Dabei ist die Nebenwirkung äußerst selten, darüber hinaus tritt sie nach einer Impfung auch deutlich seltener auf als nach einer Corona-Infektion, wie DER STANDARD bereits berichtete. Nun wollte ein Team aus Forschenden vom National University Hospital aus Singapur wissen, ob die Herzmuskelentzündung auch bei anderen Impfungen eine mögliche Nebenwirkung ist und ob sie nach der Covid-Impfung häufiger auftritt als bei anderen Impfungen. Die Ergebnisse wurden soeben im Journal "The Lancet Respiratory Medicine" veröffentlicht.
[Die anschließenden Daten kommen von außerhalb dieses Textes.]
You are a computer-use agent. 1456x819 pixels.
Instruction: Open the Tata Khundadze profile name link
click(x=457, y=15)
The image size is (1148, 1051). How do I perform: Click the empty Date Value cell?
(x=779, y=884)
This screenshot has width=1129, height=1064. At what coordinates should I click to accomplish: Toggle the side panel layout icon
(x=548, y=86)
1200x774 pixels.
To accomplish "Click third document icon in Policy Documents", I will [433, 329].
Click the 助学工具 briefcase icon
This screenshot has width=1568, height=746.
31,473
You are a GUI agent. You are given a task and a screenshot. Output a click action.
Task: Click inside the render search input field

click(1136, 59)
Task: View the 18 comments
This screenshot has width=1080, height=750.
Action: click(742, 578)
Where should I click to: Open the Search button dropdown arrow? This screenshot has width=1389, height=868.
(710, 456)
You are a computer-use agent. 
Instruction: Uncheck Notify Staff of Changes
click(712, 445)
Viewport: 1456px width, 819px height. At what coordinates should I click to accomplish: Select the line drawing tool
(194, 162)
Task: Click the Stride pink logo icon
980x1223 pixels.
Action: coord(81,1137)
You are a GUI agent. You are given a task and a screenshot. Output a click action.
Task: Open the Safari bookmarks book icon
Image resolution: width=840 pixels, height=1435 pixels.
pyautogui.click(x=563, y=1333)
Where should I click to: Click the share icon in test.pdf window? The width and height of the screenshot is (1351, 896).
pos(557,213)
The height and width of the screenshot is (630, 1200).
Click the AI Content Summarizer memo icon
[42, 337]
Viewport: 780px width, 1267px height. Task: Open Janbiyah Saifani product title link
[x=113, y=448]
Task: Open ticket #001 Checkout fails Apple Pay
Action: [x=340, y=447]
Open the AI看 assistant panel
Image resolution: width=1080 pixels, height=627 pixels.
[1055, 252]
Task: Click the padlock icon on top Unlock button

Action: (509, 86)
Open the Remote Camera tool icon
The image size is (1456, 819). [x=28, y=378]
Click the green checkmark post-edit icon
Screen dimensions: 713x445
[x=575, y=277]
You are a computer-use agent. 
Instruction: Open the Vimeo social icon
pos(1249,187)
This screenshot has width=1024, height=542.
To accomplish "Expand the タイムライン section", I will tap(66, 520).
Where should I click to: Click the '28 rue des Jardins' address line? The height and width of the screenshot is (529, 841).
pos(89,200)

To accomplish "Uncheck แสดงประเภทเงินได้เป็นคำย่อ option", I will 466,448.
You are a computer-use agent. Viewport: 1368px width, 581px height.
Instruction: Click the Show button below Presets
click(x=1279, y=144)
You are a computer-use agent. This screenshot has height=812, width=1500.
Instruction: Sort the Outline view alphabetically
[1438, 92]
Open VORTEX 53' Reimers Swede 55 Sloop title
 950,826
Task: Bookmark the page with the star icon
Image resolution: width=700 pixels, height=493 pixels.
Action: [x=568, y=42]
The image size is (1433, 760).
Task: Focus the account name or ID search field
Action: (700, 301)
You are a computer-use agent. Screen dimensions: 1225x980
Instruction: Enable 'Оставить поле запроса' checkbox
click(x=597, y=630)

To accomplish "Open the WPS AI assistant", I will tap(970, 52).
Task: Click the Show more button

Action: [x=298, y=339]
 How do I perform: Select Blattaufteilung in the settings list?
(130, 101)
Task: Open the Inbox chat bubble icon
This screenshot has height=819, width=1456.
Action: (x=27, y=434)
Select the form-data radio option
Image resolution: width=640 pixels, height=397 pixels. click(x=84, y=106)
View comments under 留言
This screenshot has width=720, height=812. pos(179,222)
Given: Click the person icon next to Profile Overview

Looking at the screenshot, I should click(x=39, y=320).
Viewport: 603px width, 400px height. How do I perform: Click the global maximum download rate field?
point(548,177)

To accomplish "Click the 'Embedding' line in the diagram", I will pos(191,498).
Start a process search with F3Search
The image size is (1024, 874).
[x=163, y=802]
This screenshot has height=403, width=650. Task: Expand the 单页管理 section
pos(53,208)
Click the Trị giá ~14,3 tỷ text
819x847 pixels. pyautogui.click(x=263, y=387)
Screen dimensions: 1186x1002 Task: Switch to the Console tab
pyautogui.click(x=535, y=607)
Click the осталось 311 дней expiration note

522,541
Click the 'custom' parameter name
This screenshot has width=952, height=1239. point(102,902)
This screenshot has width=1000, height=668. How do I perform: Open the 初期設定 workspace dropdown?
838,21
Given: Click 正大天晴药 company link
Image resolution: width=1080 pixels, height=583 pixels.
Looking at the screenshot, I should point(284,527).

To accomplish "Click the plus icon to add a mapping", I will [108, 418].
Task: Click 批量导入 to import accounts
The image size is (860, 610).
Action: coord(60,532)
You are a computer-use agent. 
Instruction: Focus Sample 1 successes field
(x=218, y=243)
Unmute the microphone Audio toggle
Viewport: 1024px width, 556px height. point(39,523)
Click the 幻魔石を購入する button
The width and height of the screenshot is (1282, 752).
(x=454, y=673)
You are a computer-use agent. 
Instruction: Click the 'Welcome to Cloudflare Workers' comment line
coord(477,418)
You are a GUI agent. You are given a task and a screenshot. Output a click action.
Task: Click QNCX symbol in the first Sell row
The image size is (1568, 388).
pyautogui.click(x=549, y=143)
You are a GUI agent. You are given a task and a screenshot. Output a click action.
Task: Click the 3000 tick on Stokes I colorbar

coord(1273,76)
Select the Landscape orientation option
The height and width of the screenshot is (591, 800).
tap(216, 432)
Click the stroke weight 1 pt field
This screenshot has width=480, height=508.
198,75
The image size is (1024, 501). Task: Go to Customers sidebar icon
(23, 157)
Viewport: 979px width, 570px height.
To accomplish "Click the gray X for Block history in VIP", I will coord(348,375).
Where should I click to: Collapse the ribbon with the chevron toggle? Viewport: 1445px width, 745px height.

Risiko nach zweiter Impfung höher

Zunächst bestätigte die Studie Erkenntnisse aus früheren Arbeiten, nämlich dass das Risiko für eine Herzmuskelentzündung für Männer unter 30 nach der zweiten Impfung am größten sei. Dazu werteten die Forscherinnen und Forscher 22 Studien aus, die Daten von 405 Millionen Impfungen verarbeitet hatten. Aussagen über Kinder unter zwölf Jahren gibt es nicht, da die meisten Studien nur Daten von Kindern und Jugendlichen ab zwölf und Erwachsenen ab 18 Jahren einschlossen.

Die Zahlen im Detail: Die Analyse stellte 23 Fälle von Herzmuskelentzündung oder Herzbeutelentzündung auf eine Million verabreichte mRNA-Impfdosen fest. Andere Vakzine zogen rund acht solche Entzündungen nach sich. Über alle Impfstoffe verteilt waren es im Schnitt 18 Fälle auf eine Million. Weiters waren es nur rund sieben Fälle nach der ersten, aber rund 31 nach der zweiten Dosis. Männer unter 30 waren mit 60 Fällen pro Million Impfungen am stärksten betroffen, bei Frauen im gleichen Alter waren es nur rund fünf Fälle.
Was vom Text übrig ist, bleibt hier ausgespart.